For a long time, I approached my anorexia with a sense of its unrealness. I truly felt that I must be pretending, like an attention-seeking teenager, like I was clowning around, only more pernicious.
My condition seemed laughable. Because I could stop it whenever I wanted, right? I knew how to eat. In fact, I was too good at it! I loved food! Too much. I was always teetering on the brink of going on a massive binge. That was the problem. My thinness and restraint were only temporary. Modern society is besieged by processed comfort food; most people are overweight (probably). It was only a matter of time until my resolve weakened and I collapsed into a defeated obesity.
When I had to admit to it, I’d say, “I’ve been diagnosed with Anorexia”, blaming others for the diagnosis. I should have said, “Apparently, I’ve got “Anorexia”!”, making speech marks with my fingers, snorting with derision and rolling my eyes, “Jeez-Louise!

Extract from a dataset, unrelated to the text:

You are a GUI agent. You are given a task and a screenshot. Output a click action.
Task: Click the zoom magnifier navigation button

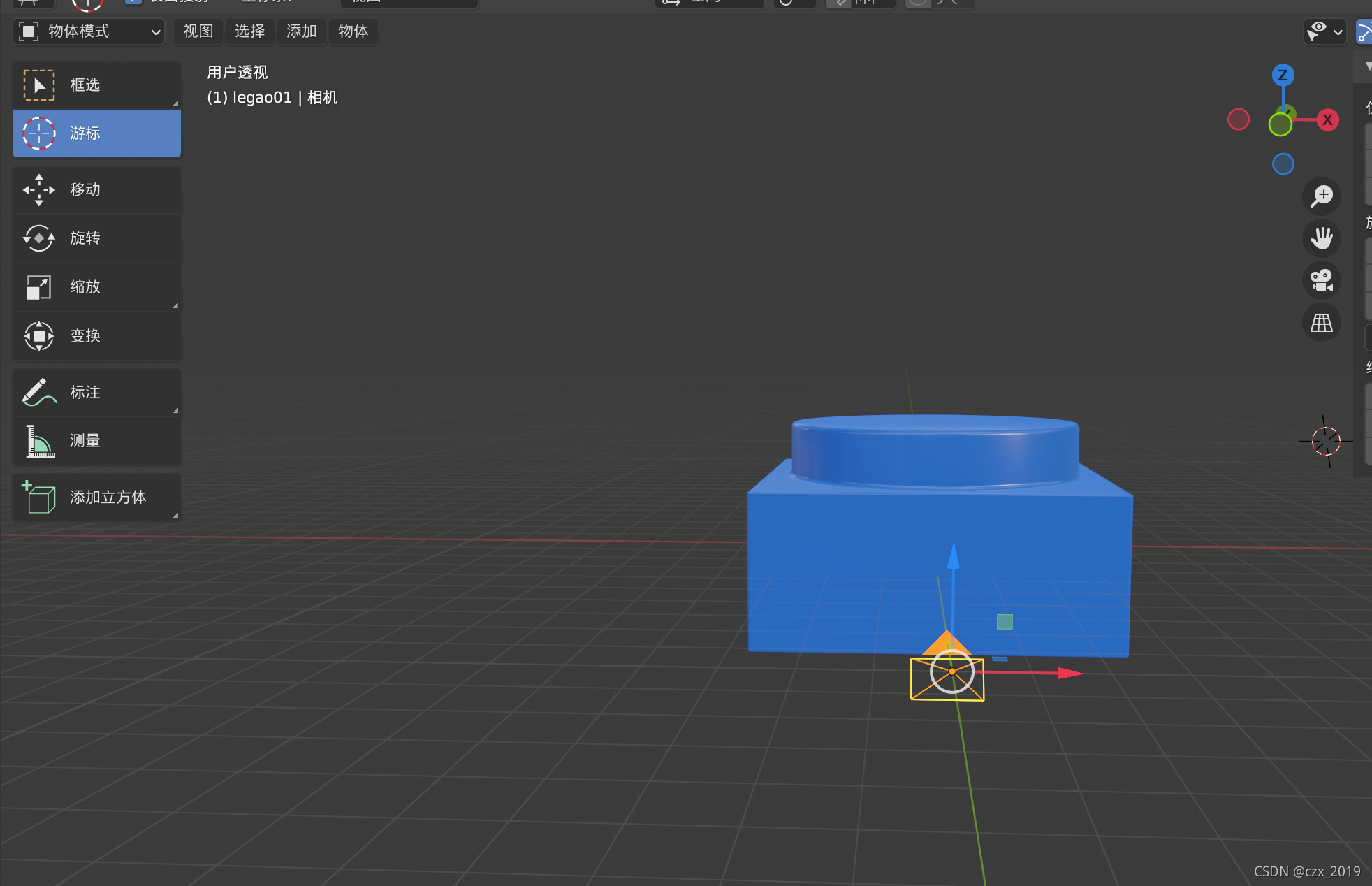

What’ll they come up with next, eh?”
I was horrified by the idea of taking an honest look at myself, and objectively explaining my thoughts and behaviours. I approached therapy with an unshakable assumption that I was a charlatan, that to tell the truth, rather than second-guessing what people want to hear and then saying it, was to admit to the shallow, attention-seeking falsity of my condition because, beneath the surface, I was just needy and self-obsessed.
What correlates, in my head, are ideas of not taking things seriously, not deserving to be taken seriously, of pretension, surface and hollowness, falsity and emptiness, insubstantiality and rootlessness and disappearance…
Anorexia, rather than therapy, is a comfort because it provides a tangible and undeniable demonstration of unwellness. It gives me character and (ironically) substance and purpose, and, if I’m genuinely starving myself to death, no one can deny that I’m actually, truthfully, messed up. (Romeo and Juliet, again.)